The figurative language of Hana Yanagihara…

Reading time: About 2 minutes

I like to share interesting pieces of figurative language I encounter in my reading. I write today about a series of metaphors from Hana Yanagihara…

There is nothing “little” about the book A little Life by Hana Yanagihara. Clocking in at 832 pages and weighing 1.1 pounds the book also carries the weight of many prestigious reviews from such outlets as: The New York TimesThe Washington PostThe Wall Street Journal, NPR, Vanity Fair and The Economist. It was even a finalist for the 2016 Man Booker Prize.

I know some people adore long books. Not me! I prefer titles in the range of 250 pages, maybe 300. The commitment required of a 832-page tome daunts me, but I stuck with this one because I found the characters interesting and sympathetic. That said, the book was still far too long and would have benefitted from more aggressive editing.

Yanagihara also has an ear for figurative language.

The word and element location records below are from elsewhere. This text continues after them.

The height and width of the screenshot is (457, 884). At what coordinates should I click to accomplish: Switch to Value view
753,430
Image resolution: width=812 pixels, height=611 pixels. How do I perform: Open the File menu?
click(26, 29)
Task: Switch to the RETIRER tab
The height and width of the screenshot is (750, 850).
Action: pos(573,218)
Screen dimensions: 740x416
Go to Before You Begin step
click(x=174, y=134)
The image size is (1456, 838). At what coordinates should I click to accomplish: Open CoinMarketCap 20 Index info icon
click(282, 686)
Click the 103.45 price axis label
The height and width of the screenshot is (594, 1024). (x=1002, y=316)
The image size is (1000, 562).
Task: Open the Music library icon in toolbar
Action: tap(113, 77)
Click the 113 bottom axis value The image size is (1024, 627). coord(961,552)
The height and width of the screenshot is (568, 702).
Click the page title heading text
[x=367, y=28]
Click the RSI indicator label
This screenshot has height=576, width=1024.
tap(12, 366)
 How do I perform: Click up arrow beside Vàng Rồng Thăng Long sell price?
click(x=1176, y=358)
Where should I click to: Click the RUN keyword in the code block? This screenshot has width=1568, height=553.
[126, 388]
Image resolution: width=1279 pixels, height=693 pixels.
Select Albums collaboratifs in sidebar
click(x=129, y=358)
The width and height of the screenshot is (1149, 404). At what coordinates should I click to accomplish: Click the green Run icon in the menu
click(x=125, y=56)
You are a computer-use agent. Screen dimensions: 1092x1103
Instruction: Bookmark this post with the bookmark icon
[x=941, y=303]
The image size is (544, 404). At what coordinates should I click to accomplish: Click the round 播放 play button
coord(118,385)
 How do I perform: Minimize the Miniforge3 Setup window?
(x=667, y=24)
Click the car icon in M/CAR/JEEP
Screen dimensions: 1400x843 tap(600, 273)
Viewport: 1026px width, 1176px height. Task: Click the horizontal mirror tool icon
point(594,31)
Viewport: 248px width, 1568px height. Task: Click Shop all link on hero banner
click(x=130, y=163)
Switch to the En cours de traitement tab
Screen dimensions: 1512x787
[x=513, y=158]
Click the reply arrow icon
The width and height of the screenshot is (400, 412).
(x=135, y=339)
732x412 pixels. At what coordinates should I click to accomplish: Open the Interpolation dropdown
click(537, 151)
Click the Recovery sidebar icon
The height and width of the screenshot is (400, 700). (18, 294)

Here are my favourite examples of that:

  • He’d watch that kind light suffuse the car like syrup, watch it smudge furrows from foreheads, slick grey hairs into gold, gentle the aggressive shine from cheap fabrics into something lustrous and fine.
  • Willem knew — from the constant, hummingbird-flutter of his eyelids and the way his hand was curled into a fist so tight that Willem could see the ocean-green threads of his veins jumping under the back of his hand — that he was in pain.
  • They had been riding out to Long Island City when a Chinese man, slight and tendon and carrying a persimmon-red plastic bag that sagged heavily from the crook of the last joint of his right index finger, as if he had no strength or will left to carry it any more declaratively, stepped on and slumped into the seat across from them, crossing his legs and folding his arms around himself and falling asleep at once.
  • At five thirty, the light was perfect: buttery and dense and fat somehow, swelling the room as it had the train into something expensive and hopeful.
  • The camera wasn’t a great one, and it had hazed every picture with a smoky yellow light, which, along with his poor focusing skills, had made everyone warm and rich and slightly soft-edged, as if they had been shot through a tumblerful of whiskey.
  • And then you would go get a real job, and acting in your dreams for a career in it would reseed into the evening, a melting into history as quiet as a briquette of ice sliding into a warm bath.
  • [He] could see how good a litigator Harold would be if he wanted to, could see his skill in redirecting and repositioning, almost as if their conversation were something liquid, and he was guiding it through a series of troughs and chutes, eliminating any options for its escape, until it reached its inevitable end.
  • And then Mr. Chen would get into his car and drive away, and the echoes would reverse themselves — “Clear!” “Clear!” “Clear!” — And the cacophony would rise up again, like a flock of screeching cicadas.
  • He had been following Willem on the days he was shooting in what was supposed to be a large Belgravia flat, and the lighting had been particularly golden, like beeswax.
  • Later, back in the apartment in Notting Hill that Willem was renting, he had taken pictures of him sitting and reading, and there, too, the light had been yellowish, although it was less like syrup and instead crisper, like the skin of a late-fall apple.
  • From the kitchen there is a timpani clatter of falling metal.